%%

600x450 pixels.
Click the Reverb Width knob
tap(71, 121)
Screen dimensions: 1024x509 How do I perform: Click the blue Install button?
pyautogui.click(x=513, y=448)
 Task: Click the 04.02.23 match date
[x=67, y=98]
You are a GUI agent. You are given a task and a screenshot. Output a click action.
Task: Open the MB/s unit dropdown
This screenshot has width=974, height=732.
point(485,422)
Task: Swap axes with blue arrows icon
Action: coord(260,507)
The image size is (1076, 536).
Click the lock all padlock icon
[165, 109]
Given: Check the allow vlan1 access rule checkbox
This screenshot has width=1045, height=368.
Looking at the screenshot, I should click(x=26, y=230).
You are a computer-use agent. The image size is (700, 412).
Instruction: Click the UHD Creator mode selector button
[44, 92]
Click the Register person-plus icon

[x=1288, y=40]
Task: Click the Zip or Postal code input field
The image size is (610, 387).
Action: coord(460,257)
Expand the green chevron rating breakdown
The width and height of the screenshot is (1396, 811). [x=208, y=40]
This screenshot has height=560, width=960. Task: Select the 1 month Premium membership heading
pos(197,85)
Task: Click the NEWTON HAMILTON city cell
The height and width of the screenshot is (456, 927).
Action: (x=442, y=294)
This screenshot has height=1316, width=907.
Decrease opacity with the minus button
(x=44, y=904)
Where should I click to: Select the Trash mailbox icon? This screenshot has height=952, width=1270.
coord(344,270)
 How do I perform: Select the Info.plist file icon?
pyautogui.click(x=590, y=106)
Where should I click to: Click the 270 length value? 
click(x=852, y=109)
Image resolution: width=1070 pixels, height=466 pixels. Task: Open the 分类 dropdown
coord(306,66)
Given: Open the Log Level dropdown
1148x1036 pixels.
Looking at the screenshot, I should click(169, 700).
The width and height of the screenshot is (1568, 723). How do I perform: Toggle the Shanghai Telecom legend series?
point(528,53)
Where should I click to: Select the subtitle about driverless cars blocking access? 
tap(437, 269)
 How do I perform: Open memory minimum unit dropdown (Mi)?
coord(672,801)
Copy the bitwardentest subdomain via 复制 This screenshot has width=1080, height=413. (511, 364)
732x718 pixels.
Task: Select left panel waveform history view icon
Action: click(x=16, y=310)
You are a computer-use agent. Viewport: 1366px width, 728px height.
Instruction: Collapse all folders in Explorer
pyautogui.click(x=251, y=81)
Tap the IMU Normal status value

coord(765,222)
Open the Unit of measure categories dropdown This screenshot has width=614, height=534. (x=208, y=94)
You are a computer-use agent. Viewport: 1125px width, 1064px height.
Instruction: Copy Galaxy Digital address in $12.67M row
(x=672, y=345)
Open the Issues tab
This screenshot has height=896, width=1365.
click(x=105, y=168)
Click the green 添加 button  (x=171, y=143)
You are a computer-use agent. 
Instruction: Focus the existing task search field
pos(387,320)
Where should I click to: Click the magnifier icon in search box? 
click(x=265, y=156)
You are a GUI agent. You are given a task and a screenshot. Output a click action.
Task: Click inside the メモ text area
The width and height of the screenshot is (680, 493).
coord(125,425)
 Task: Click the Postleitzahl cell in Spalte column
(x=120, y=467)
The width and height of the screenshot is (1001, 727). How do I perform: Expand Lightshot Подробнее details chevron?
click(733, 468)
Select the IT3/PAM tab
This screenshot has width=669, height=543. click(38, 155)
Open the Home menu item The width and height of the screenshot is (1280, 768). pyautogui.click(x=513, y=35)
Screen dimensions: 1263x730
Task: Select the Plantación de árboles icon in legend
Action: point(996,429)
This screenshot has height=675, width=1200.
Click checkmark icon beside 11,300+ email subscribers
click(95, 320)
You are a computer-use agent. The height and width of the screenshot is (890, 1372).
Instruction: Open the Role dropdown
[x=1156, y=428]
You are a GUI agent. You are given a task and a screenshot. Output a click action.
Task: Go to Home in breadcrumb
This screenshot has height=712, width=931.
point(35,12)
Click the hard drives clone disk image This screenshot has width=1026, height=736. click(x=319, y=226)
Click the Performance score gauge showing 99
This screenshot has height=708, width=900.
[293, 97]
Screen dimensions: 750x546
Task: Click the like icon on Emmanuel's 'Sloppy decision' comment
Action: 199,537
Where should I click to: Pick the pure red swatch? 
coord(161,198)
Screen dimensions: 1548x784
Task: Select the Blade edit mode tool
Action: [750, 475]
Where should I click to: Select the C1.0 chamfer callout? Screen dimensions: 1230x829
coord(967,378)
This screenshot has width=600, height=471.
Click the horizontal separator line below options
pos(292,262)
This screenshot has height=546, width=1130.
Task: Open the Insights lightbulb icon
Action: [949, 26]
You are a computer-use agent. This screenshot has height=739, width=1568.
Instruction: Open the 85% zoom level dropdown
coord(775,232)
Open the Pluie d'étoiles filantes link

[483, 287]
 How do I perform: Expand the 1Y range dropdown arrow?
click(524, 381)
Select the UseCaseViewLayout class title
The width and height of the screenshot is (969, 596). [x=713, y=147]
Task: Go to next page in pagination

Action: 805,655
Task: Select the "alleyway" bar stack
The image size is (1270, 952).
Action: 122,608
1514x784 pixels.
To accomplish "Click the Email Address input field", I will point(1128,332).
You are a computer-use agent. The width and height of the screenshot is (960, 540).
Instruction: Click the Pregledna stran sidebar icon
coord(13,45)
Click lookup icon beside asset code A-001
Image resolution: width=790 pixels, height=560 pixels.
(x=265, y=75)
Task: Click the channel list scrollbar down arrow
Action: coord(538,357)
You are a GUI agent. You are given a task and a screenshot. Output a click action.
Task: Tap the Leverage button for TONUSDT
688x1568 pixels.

%%

• [Stated task] Set down the listing above again word for word, every line in its original order.

• [Output for this task]
600x450 pixels.
Click the Reverb Width knob
tap(71, 121)
Screen dimensions: 1024x509 How do I perform: Click the blue Install button?
pyautogui.click(x=513, y=448)
 Task: Click the 04.02.23 match date
[x=67, y=98]
You are a GUI agent. You are given a task and a screenshot. Output a click action.
Task: Open the MB/s unit dropdown
This screenshot has width=974, height=732.
point(485,422)
Task: Swap axes with blue arrows icon
Action: coord(260,507)
The image size is (1076, 536).
Click the lock all padlock icon
[165, 109]
Given: Check the allow vlan1 access rule checkbox
This screenshot has width=1045, height=368.
Looking at the screenshot, I should click(x=26, y=230).
You are a computer-use agent. The image size is (700, 412).
Instruction: Click the UHD Creator mode selector button
[44, 92]
Click the Register person-plus icon

[x=1288, y=40]
Task: Click the Zip or Postal code input field
The image size is (610, 387).
Action: coord(460,257)
Expand the green chevron rating breakdown
The width and height of the screenshot is (1396, 811). [x=208, y=40]
This screenshot has height=560, width=960. Task: Select the 1 month Premium membership heading
pos(197,85)
Task: Click the NEWTON HAMILTON city cell
The height and width of the screenshot is (456, 927).
Action: (x=442, y=294)
This screenshot has height=1316, width=907.
Decrease opacity with the minus button
(x=44, y=904)
Where should I click to: Select the Trash mailbox icon? This screenshot has height=952, width=1270.
coord(344,270)
 How do I perform: Select the Info.plist file icon?
pyautogui.click(x=590, y=106)
Where should I click to: Click the 270 length value? 
click(x=852, y=109)
Image resolution: width=1070 pixels, height=466 pixels. Task: Open the 分类 dropdown
coord(306,66)
Given: Open the Log Level dropdown
1148x1036 pixels.
Looking at the screenshot, I should click(169, 700).
The width and height of the screenshot is (1568, 723). How do I perform: Toggle the Shanghai Telecom legend series?
point(528,53)
Where should I click to: Select the subtitle about driverless cars blocking access? 
tap(437, 269)
 How do I perform: Open memory minimum unit dropdown (Mi)?
coord(672,801)
Copy the bitwardentest subdomain via 复制 This screenshot has width=1080, height=413. (511, 364)
732x718 pixels.
Task: Select left panel waveform history view icon
Action: click(x=16, y=310)
You are a computer-use agent. Viewport: 1366px width, 728px height.
Instruction: Collapse all folders in Explorer
pyautogui.click(x=251, y=81)
Tap the IMU Normal status value

coord(765,222)
Open the Unit of measure categories dropdown This screenshot has width=614, height=534. (x=208, y=94)
You are a computer-use agent. Viewport: 1125px width, 1064px height.
Instruction: Copy Galaxy Digital address in $12.67M row
(x=672, y=345)
Open the Issues tab
This screenshot has height=896, width=1365.
click(x=105, y=168)
Click the green 添加 button  (x=171, y=143)
You are a computer-use agent. 
Instruction: Focus the existing task search field
pos(387,320)
Where should I click to: Click the magnifier icon in search box? 
click(x=265, y=156)
You are a GUI agent. You are given a task and a screenshot. Output a click action.
Task: Click inside the メモ text area
The width and height of the screenshot is (680, 493).
coord(125,425)
 Task: Click the Postleitzahl cell in Spalte column
(x=120, y=467)
The width and height of the screenshot is (1001, 727). How do I perform: Expand Lightshot Подробнее details chevron?
click(733, 468)
Select the IT3/PAM tab
This screenshot has width=669, height=543. click(38, 155)
Open the Home menu item The width and height of the screenshot is (1280, 768). pyautogui.click(x=513, y=35)
Screen dimensions: 1263x730
Task: Select the Plantación de árboles icon in legend
Action: point(996,429)
This screenshot has height=675, width=1200.
Click checkmark icon beside 11,300+ email subscribers
click(95, 320)
You are a computer-use agent. The height and width of the screenshot is (890, 1372).
Instruction: Open the Role dropdown
[x=1156, y=428]
You are a GUI agent. You are given a task and a screenshot. Output a click action.
Task: Go to Home in breadcrumb
This screenshot has height=712, width=931.
point(35,12)
Click the hard drives clone disk image This screenshot has width=1026, height=736. click(x=319, y=226)
Click the Performance score gauge showing 99
This screenshot has height=708, width=900.
[293, 97]
Screen dimensions: 750x546
Task: Click the like icon on Emmanuel's 'Sloppy decision' comment
Action: 199,537
Where should I click to: Pick the pure red swatch? 
coord(161,198)
Screen dimensions: 1548x784
Task: Select the Blade edit mode tool
Action: [750, 475]
Where should I click to: Select the C1.0 chamfer callout? Screen dimensions: 1230x829
coord(967,378)
This screenshot has width=600, height=471.
Click the horizontal separator line below options
pos(292,262)
This screenshot has height=546, width=1130.
Task: Open the Insights lightbulb icon
Action: [949, 26]
You are a computer-use agent. This screenshot has height=739, width=1568.
Instruction: Open the 85% zoom level dropdown
coord(775,232)
Open the Pluie d'étoiles filantes link

[483, 287]
 How do I perform: Expand the 1Y range dropdown arrow?
click(524, 381)
Select the UseCaseViewLayout class title
The width and height of the screenshot is (969, 596). [x=713, y=147]
Task: Go to next page in pagination

Action: 805,655
Task: Select the "alleyway" bar stack
The image size is (1270, 952).
Action: 122,608
1514x784 pixels.
To accomplish "Click the Email Address input field", I will point(1128,332).
You are a computer-use agent. The width and height of the screenshot is (960, 540).
Instruction: Click the Pregledna stran sidebar icon
coord(13,45)
Click lookup icon beside asset code A-001
Image resolution: width=790 pixels, height=560 pixels.
(x=265, y=75)
Task: Click the channel list scrollbar down arrow
Action: coord(538,357)
You are a GUI agent. You are given a task and a screenshot. Output a click action.
Task: Tap the Leverage button for TONUSDT
688x1568 pixels.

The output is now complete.